Module notification_service 

Source
Expand description

Persisted per-user notification feed.

Postgres is the source of truth. Redis (Upstash, globally distributed) holds an edge-cached has_unread:{wallet} bit so SSR / SSR-like reads don’t have to cross the Pacific to Tokyo-pg for the bell dot.

Web Push delivery (handled by PushNotificationService) is a separate display channel on top of this log: if the user is subscribed they get an OS notification too, but the feed stays complete either way.

Graceful degradation: the service stays fully functional when Redis is unavailable – pg writes/reads proceed normally; the bell cache just doesn’t update and SSR readers fall back to no-cached-bit behavior. Publishing a fill should never fail because of Redis.

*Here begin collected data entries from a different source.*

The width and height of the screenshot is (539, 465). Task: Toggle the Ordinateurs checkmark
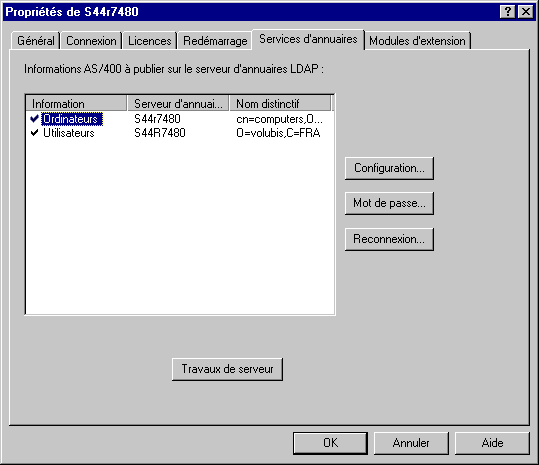pos(34,119)
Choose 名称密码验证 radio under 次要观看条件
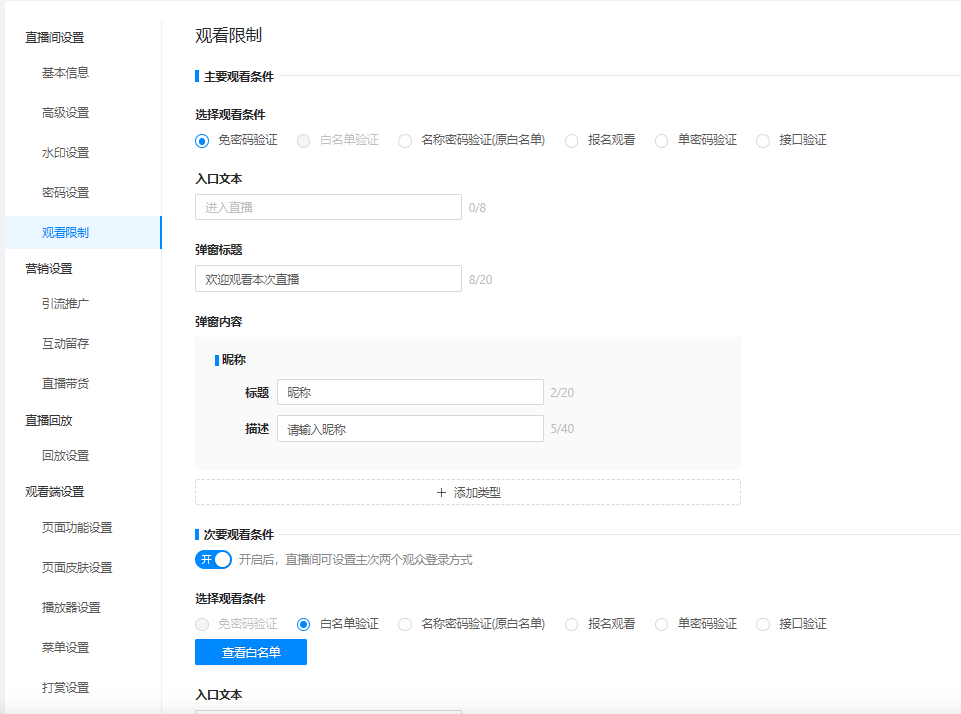961x714 pixels. [405, 624]
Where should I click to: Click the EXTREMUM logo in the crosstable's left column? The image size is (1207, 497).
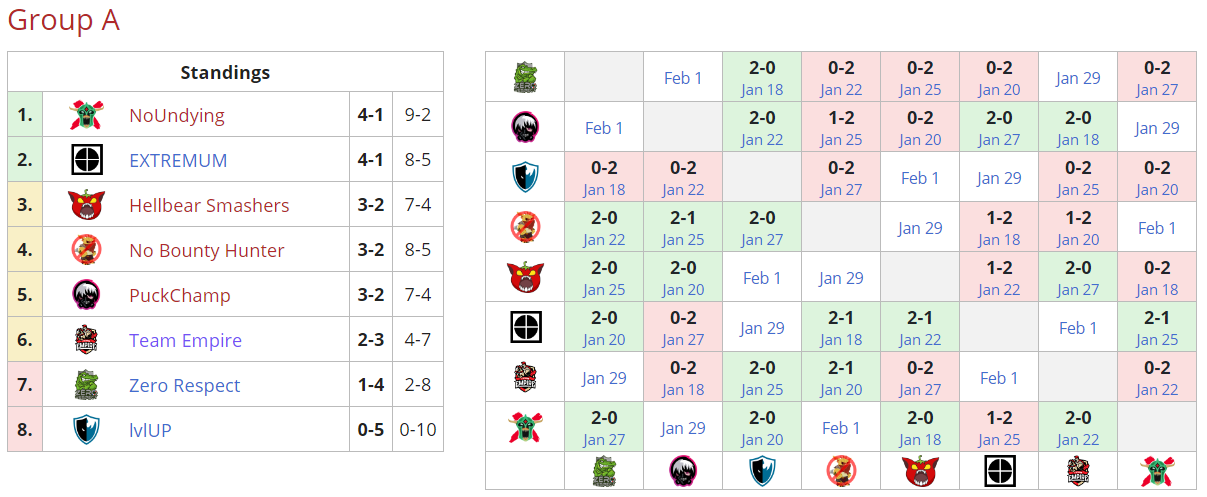[x=525, y=327]
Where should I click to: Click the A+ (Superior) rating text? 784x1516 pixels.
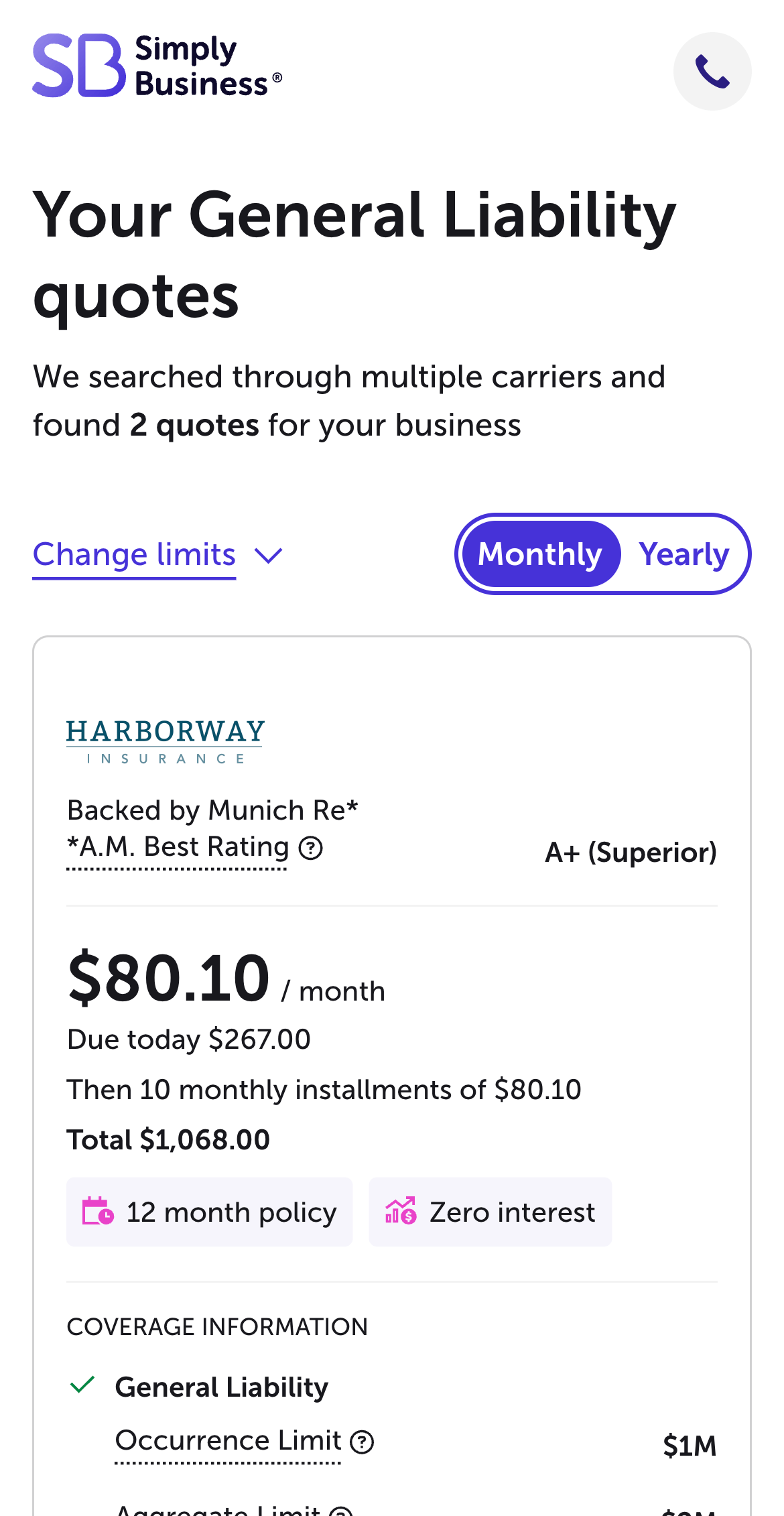pos(631,852)
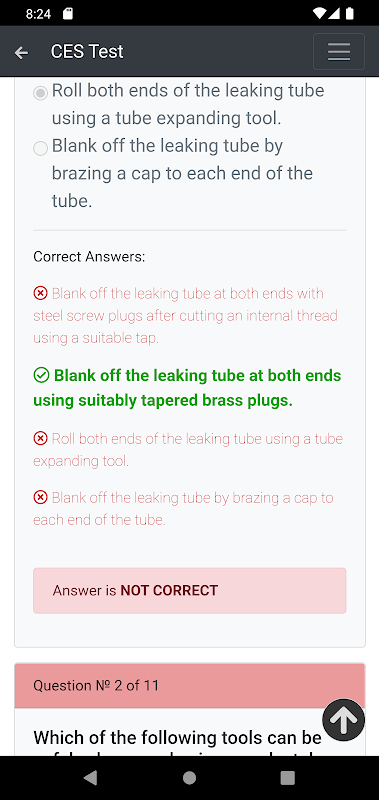The width and height of the screenshot is (379, 800).
Task: Tap the 'Correct Answers:' label
Action: point(89,257)
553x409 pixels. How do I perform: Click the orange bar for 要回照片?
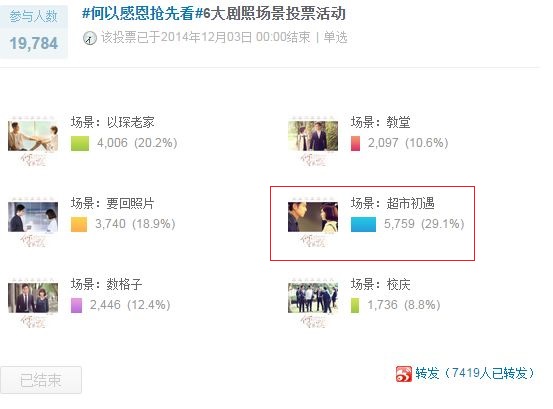79,225
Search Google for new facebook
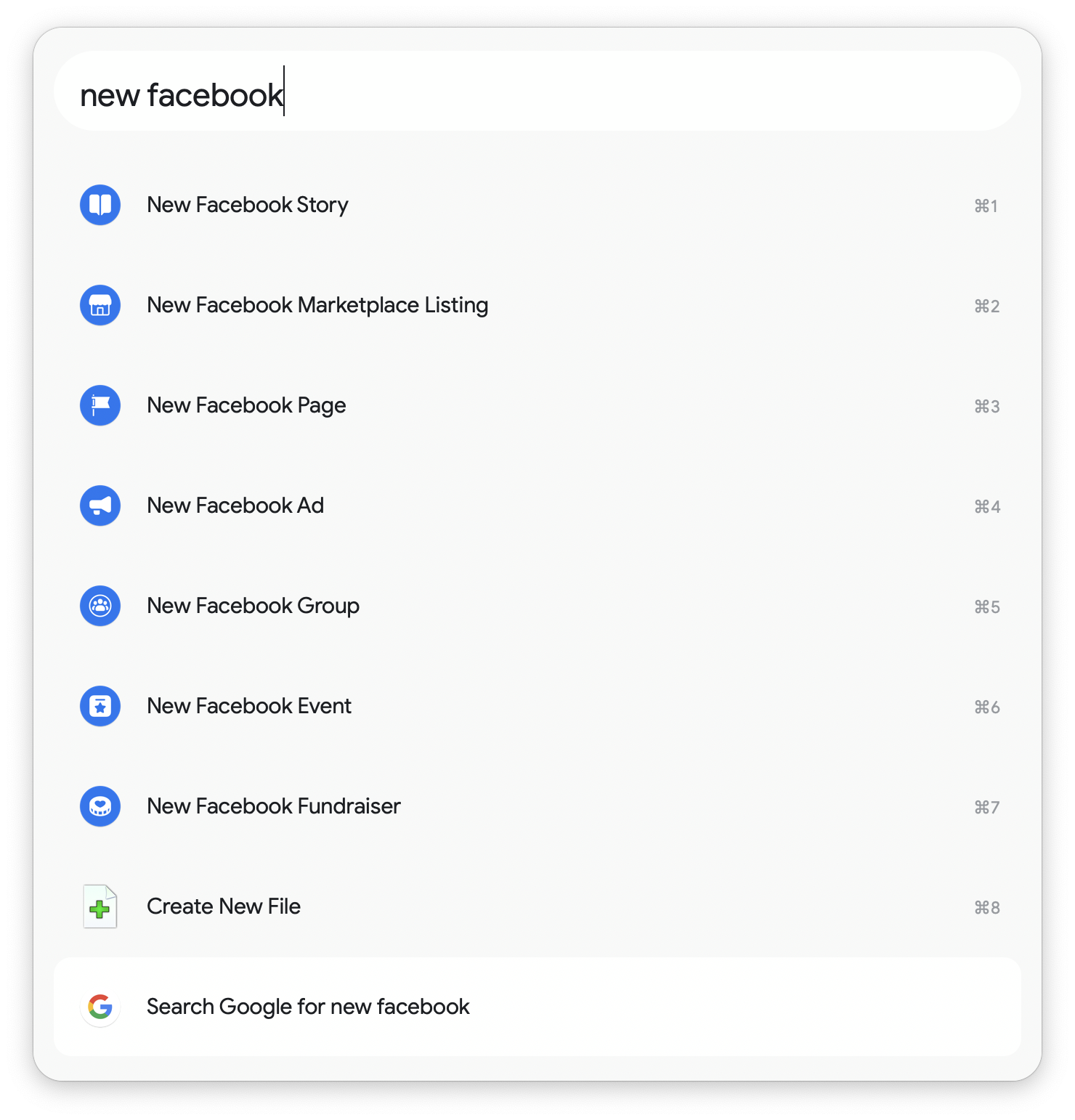Viewport: 1075px width, 1120px height. click(538, 1007)
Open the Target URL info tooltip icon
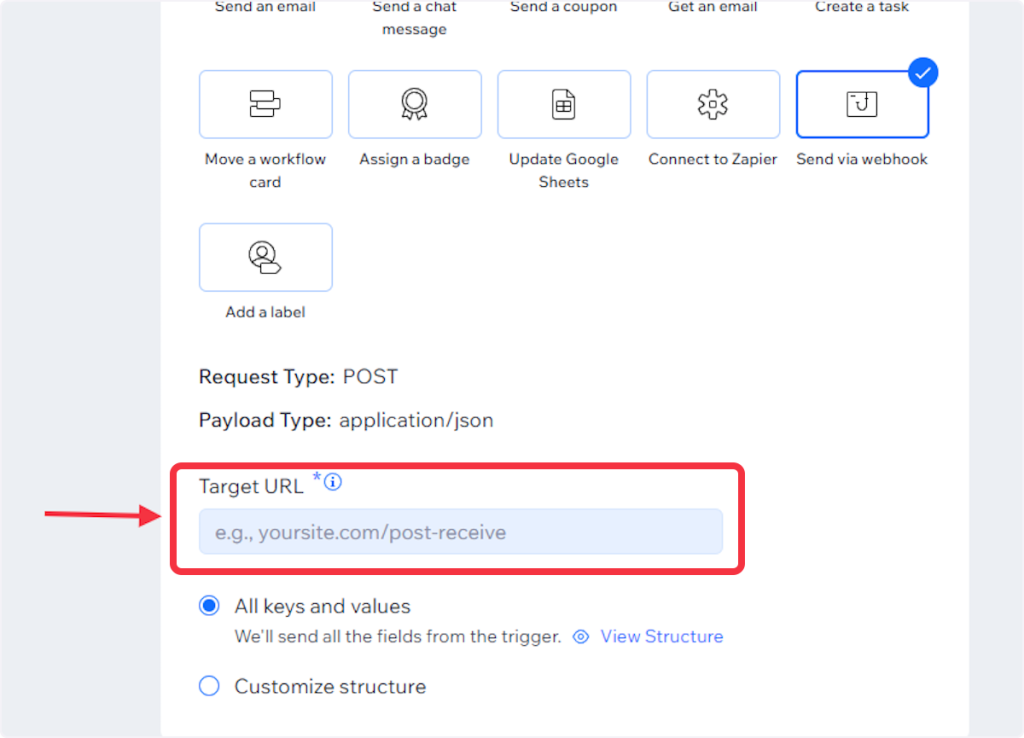The image size is (1024, 738). (334, 483)
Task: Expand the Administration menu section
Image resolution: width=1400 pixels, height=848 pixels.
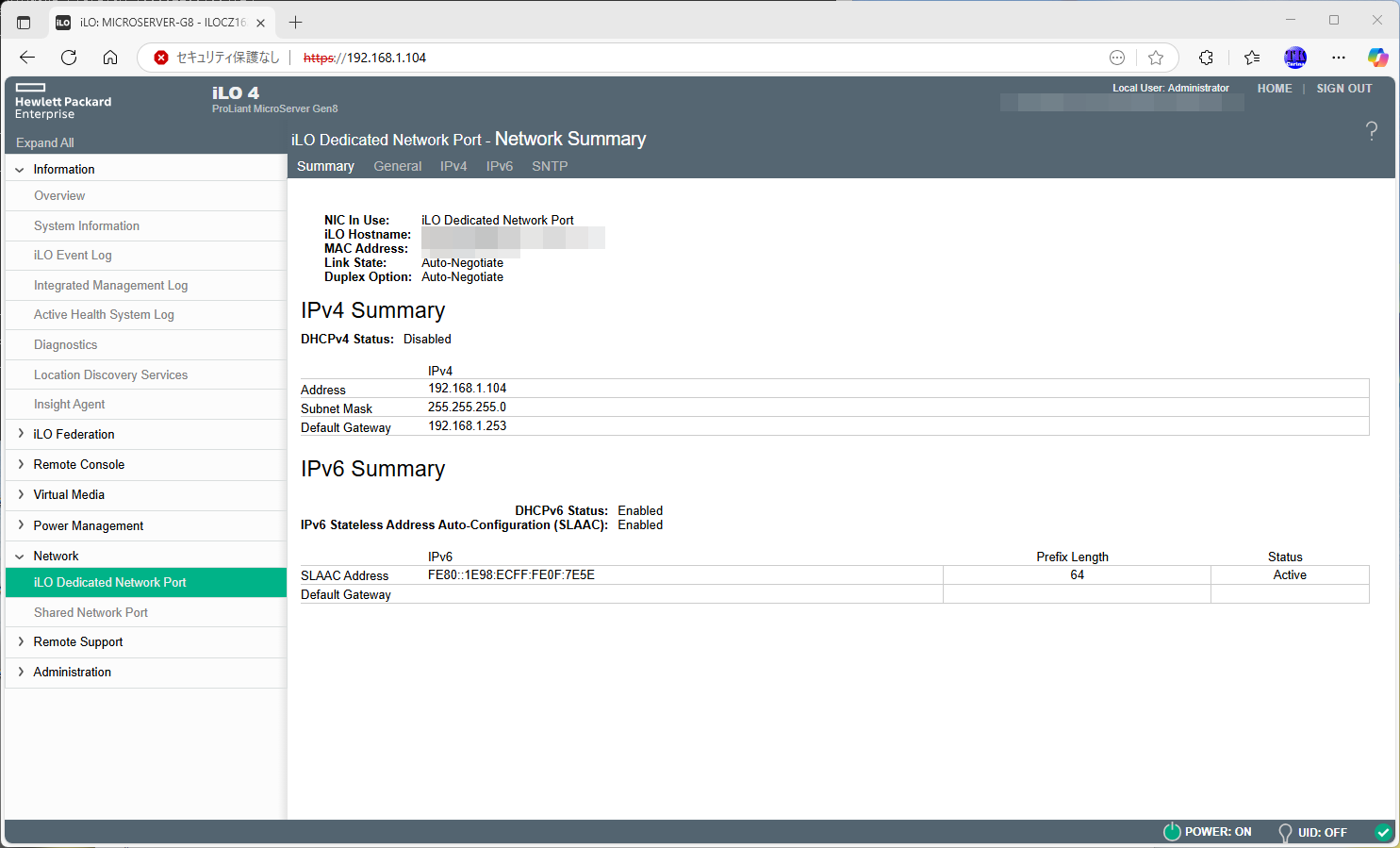Action: (x=21, y=672)
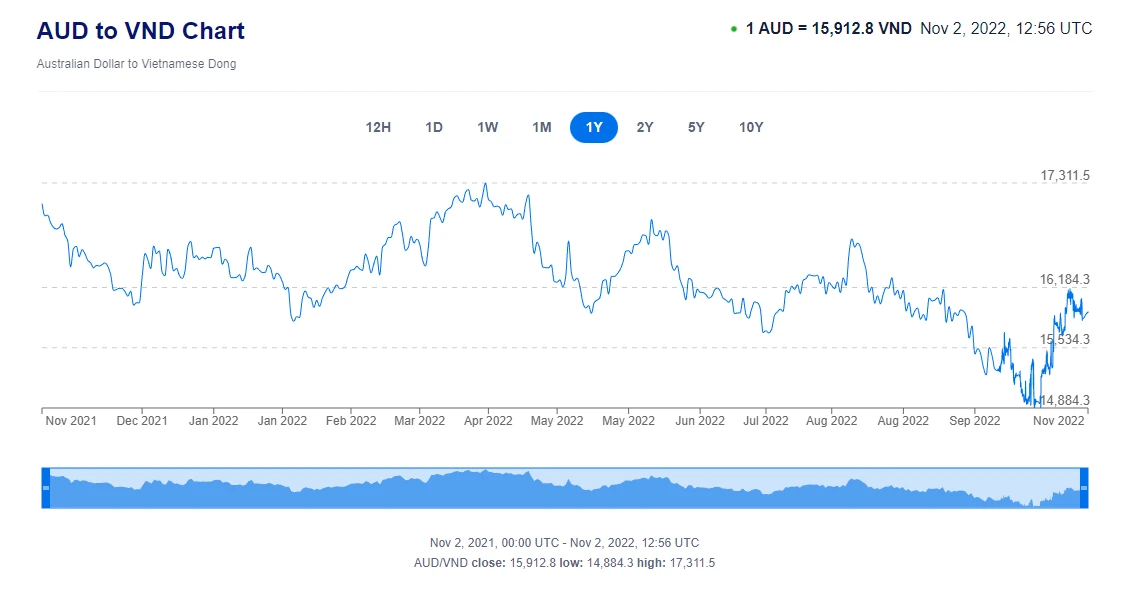Viewport: 1122px width, 611px height.
Task: Open the 10Y chart range
Action: [x=751, y=127]
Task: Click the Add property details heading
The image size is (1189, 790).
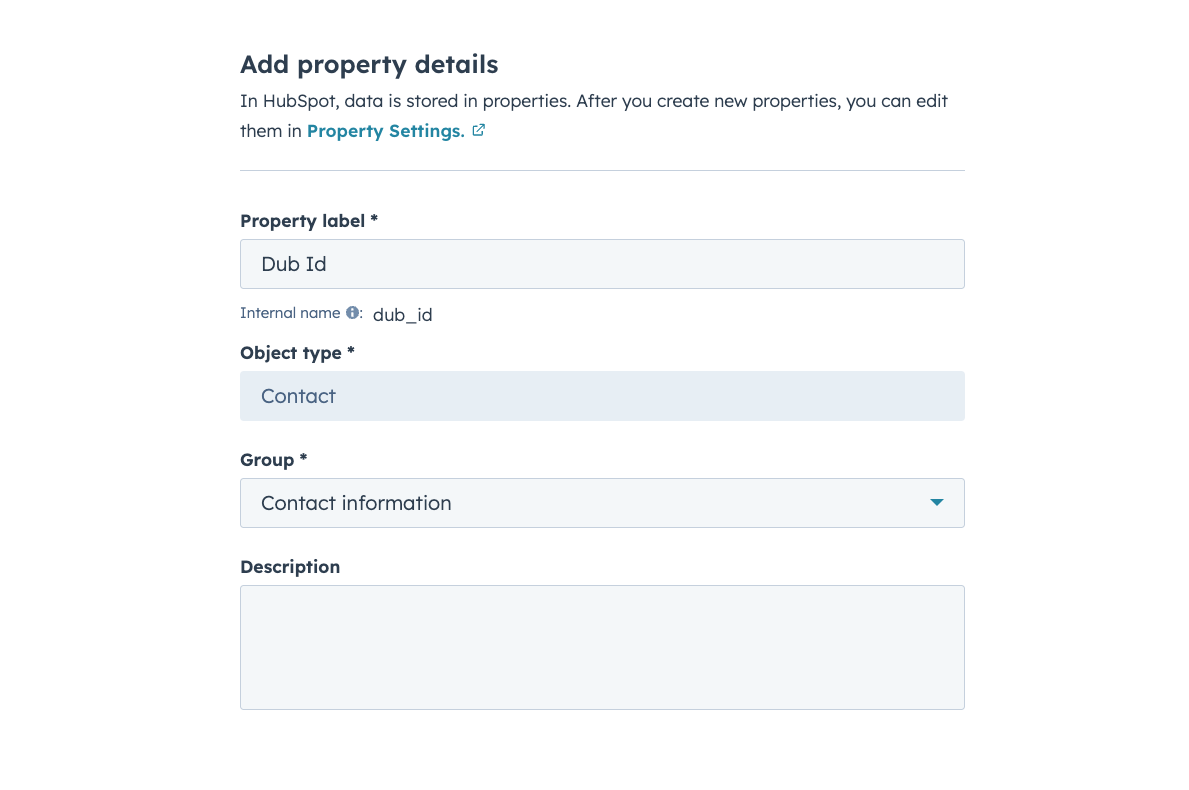Action: pos(369,64)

Backpressure: callers on the fill hot path use [enqueue_publish], which try_sends onto a bounded mpsc. A single background drainer awaits inserts with bounded concurrency. Burst loads that can’t keep up drop the tail (counted via a warn! log) rather than spawning an unbounded pile of detached tokio::spawn tasks.

Has-unread bit race: mark_*_read clears the Redis bit after checking pg is empty, and then re-checks pg one more time to catch a concurrent publish that raced in during the clear. Not strictly atomic (would need a Lua script with an out-of-band pg check), but closes the common race window where a publisher lands between our pg check and our DEL.

No in-process dedupe cache on the has_unread bit. An earlier revision kept a DashSet<wallet> to skip re-SETs. That cache isn’t invalidated across instances after a mark-read (instance B clears Redis, instance A keeps suppressing), so correctness beats the optimization: SET k 1 is cheap and idempotent.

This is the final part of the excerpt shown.